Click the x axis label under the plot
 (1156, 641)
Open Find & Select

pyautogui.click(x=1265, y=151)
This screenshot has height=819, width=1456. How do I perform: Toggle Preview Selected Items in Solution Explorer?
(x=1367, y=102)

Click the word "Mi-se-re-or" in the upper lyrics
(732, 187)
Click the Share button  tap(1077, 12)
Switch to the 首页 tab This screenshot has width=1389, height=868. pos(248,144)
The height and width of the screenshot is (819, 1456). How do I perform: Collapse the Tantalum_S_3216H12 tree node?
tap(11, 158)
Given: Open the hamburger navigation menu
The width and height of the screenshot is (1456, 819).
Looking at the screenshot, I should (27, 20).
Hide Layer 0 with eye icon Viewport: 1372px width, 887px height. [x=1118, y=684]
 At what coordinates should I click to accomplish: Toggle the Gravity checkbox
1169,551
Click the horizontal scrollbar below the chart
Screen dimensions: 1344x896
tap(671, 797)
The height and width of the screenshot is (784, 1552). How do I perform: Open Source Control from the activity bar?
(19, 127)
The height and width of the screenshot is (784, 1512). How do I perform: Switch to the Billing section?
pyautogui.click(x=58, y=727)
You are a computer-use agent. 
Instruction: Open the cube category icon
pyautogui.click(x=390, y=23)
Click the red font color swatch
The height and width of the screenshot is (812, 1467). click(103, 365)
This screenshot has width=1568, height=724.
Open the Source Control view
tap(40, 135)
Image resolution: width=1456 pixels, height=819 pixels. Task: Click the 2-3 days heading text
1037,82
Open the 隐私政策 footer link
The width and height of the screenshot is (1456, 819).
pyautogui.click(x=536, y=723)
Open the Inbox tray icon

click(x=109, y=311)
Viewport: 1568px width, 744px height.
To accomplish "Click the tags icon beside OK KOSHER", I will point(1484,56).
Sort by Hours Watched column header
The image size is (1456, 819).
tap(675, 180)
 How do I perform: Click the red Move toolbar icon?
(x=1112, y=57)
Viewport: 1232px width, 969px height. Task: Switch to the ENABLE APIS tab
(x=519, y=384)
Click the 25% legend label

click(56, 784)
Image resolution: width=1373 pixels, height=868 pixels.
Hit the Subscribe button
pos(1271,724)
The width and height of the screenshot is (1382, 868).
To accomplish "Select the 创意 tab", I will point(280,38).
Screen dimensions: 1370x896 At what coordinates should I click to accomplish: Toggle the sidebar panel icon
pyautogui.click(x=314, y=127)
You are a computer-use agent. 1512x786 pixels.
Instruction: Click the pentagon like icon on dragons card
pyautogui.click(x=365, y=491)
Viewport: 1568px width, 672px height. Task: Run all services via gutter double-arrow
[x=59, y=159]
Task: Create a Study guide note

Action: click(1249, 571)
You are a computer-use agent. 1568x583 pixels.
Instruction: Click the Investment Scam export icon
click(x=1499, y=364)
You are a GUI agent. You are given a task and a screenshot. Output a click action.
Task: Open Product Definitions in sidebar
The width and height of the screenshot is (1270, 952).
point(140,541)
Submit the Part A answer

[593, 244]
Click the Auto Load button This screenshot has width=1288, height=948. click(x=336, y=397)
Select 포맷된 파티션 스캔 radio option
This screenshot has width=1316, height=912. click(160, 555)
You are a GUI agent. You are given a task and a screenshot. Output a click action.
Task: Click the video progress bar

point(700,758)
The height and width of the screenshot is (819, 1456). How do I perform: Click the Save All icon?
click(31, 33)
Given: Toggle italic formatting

☆ ☆ ☆

WHAT TO DO:
Your answer must consist only of the lines from the start of the records above through the line with "Hide Layer 0", each retyped exactly.

FINAL ANSWER:
Click the x axis label under the plot
 (1156, 641)
Open Find & Select

pyautogui.click(x=1265, y=151)
This screenshot has height=819, width=1456. How do I perform: Toggle Preview Selected Items in Solution Explorer?
(x=1367, y=102)

Click the word "Mi-se-re-or" in the upper lyrics
(732, 187)
Click the Share button  tap(1077, 12)
Switch to the 首页 tab This screenshot has width=1389, height=868. pos(248,144)
The height and width of the screenshot is (819, 1456). How do I perform: Collapse the Tantalum_S_3216H12 tree node?
tap(11, 158)
Given: Open the hamburger navigation menu
The width and height of the screenshot is (1456, 819).
Looking at the screenshot, I should (27, 20).
Hide Layer 0 with eye icon Viewport: 1372px width, 887px height. [x=1118, y=684]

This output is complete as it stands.